Rewrite the listing below line by line, replacing "breadcrumb link" with "navigation link" and leaving everything else untouched.

***** Provided information

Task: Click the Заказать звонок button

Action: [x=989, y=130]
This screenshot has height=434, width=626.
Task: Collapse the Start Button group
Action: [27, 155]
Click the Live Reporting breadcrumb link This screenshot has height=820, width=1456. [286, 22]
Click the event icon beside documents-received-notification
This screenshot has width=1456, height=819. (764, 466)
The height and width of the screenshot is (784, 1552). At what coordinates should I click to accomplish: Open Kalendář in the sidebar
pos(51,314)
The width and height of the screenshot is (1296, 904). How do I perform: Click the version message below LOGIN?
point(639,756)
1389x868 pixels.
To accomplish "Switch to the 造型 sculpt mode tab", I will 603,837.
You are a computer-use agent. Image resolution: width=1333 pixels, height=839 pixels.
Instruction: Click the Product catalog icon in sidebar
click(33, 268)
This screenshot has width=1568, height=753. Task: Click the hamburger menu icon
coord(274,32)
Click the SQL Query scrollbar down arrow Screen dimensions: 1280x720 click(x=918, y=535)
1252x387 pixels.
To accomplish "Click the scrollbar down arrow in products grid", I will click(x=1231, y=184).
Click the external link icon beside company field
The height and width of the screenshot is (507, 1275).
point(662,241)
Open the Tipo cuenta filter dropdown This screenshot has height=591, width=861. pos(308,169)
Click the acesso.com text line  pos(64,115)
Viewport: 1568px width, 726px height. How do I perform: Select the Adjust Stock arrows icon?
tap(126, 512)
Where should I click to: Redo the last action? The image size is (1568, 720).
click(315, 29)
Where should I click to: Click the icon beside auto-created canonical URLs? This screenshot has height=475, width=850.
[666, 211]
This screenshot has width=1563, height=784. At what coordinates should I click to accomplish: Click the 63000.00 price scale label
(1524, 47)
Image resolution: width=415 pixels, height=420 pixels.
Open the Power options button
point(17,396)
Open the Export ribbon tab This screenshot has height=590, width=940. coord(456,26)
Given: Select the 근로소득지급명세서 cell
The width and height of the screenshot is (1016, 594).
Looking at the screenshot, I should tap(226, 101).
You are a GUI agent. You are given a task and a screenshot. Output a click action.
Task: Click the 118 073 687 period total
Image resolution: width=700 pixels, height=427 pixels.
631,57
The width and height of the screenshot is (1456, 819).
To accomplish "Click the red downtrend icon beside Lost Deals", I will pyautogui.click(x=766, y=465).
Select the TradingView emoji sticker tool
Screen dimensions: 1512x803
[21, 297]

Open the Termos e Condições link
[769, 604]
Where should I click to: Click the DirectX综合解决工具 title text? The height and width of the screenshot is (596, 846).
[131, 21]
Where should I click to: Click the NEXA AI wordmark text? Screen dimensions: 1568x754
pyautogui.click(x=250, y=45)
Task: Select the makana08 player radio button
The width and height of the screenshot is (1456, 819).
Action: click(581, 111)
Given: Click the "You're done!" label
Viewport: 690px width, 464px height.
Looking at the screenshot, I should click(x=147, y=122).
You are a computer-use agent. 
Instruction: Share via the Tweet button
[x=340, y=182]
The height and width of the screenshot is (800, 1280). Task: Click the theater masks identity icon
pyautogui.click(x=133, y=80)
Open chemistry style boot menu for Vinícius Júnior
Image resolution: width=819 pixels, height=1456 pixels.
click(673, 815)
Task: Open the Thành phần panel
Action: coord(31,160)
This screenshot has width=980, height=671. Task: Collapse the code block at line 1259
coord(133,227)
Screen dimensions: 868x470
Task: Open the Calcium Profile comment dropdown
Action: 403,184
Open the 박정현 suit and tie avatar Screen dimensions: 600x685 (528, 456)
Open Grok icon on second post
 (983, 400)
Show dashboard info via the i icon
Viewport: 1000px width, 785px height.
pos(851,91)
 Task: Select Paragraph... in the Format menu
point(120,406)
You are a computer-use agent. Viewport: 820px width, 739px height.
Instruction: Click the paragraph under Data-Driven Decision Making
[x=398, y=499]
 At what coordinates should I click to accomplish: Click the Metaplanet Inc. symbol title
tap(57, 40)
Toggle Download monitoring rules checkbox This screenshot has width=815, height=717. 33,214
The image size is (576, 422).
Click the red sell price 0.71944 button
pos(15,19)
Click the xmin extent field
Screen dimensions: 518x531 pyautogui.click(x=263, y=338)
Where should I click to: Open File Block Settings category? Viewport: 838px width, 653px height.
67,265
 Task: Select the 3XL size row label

**********

**Expected output**
Task: Click the Заказать звонок button

Action: [x=989, y=130]
This screenshot has height=434, width=626.
Task: Collapse the Start Button group
Action: [27, 155]
Click the Live Reporting navigation link This screenshot has height=820, width=1456. [286, 22]
Click the event icon beside documents-received-notification
This screenshot has width=1456, height=819. (764, 466)
The height and width of the screenshot is (784, 1552). At what coordinates should I click to accomplish: Open Kalendář in the sidebar
pos(51,314)
The width and height of the screenshot is (1296, 904). How do I perform: Click the version message below LOGIN?
point(639,756)
1389x868 pixels.
To accomplish "Switch to the 造型 sculpt mode tab", I will 603,837.
You are a computer-use agent. Image resolution: width=1333 pixels, height=839 pixels.
Instruction: Click the Product catalog icon in sidebar
click(33, 268)
This screenshot has width=1568, height=753. Task: Click the hamburger menu icon
coord(274,32)
Click the SQL Query scrollbar down arrow Screen dimensions: 1280x720 click(x=918, y=535)
1252x387 pixels.
To accomplish "Click the scrollbar down arrow in products grid", I will click(x=1231, y=184).
Click the external link icon beside company field
The height and width of the screenshot is (507, 1275).
point(662,241)
Open the Tipo cuenta filter dropdown This screenshot has height=591, width=861. pos(308,169)
Click the acesso.com text line  pos(64,115)
Viewport: 1568px width, 726px height. How do I perform: Select the Adjust Stock arrows icon?
tap(126, 512)
Where should I click to: Redo the last action? The image size is (1568, 720).
click(315, 29)
Where should I click to: Click the icon beside auto-created canonical URLs? This screenshot has height=475, width=850.
[666, 211]
This screenshot has width=1563, height=784. At what coordinates should I click to accomplish: Click the 63000.00 price scale label
(1524, 47)
Image resolution: width=415 pixels, height=420 pixels.
Open the Power options button
point(17,396)
Open the Export ribbon tab This screenshot has height=590, width=940. coord(456,26)
Given: Select the 근로소득지급명세서 cell
The width and height of the screenshot is (1016, 594).
Looking at the screenshot, I should tap(226, 101).
You are a GUI agent. You are given a task and a screenshot. Output a click action.
Task: Click the 118 073 687 period total
Image resolution: width=700 pixels, height=427 pixels.
631,57
The width and height of the screenshot is (1456, 819).
To accomplish "Click the red downtrend icon beside Lost Deals", I will pyautogui.click(x=766, y=465).
Select the TradingView emoji sticker tool
Screen dimensions: 1512x803
[21, 297]

Open the Termos e Condições link
[769, 604]
Where should I click to: Click the DirectX综合解决工具 title text? The height and width of the screenshot is (596, 846).
[131, 21]
Where should I click to: Click the NEXA AI wordmark text? Screen dimensions: 1568x754
pyautogui.click(x=250, y=45)
Task: Select the makana08 player radio button
The width and height of the screenshot is (1456, 819).
Action: click(581, 111)
Given: Click the "You're done!" label
Viewport: 690px width, 464px height.
Looking at the screenshot, I should click(x=147, y=122).
You are a computer-use agent. 
Instruction: Share via the Tweet button
[x=340, y=182]
The height and width of the screenshot is (800, 1280). Task: Click the theater masks identity icon
pyautogui.click(x=133, y=80)
Open chemistry style boot menu for Vinícius Júnior
Image resolution: width=819 pixels, height=1456 pixels.
click(673, 815)
Task: Open the Thành phần panel
Action: coord(31,160)
This screenshot has width=980, height=671. Task: Collapse the code block at line 1259
coord(133,227)
Screen dimensions: 868x470
Task: Open the Calcium Profile comment dropdown
Action: 403,184
Open the 박정현 suit and tie avatar Screen dimensions: 600x685 (528, 456)
Open Grok icon on second post
 (983, 400)
Show dashboard info via the i icon
Viewport: 1000px width, 785px height.
pos(851,91)
 Task: Select Paragraph... in the Format menu
point(120,406)
You are a computer-use agent. Viewport: 820px width, 739px height.
Instruction: Click the paragraph under Data-Driven Decision Making
[x=398, y=499]
 At what coordinates should I click to accomplish: Click the Metaplanet Inc. symbol title
tap(57, 40)
Toggle Download monitoring rules checkbox This screenshot has width=815, height=717. 33,214
The image size is (576, 422).
Click the red sell price 0.71944 button
pos(15,19)
Click the xmin extent field
Screen dimensions: 518x531 pyautogui.click(x=263, y=338)
Where should I click to: Open File Block Settings category? Viewport: 838px width, 653px height.
67,265
 Task: Select the 3XL size row label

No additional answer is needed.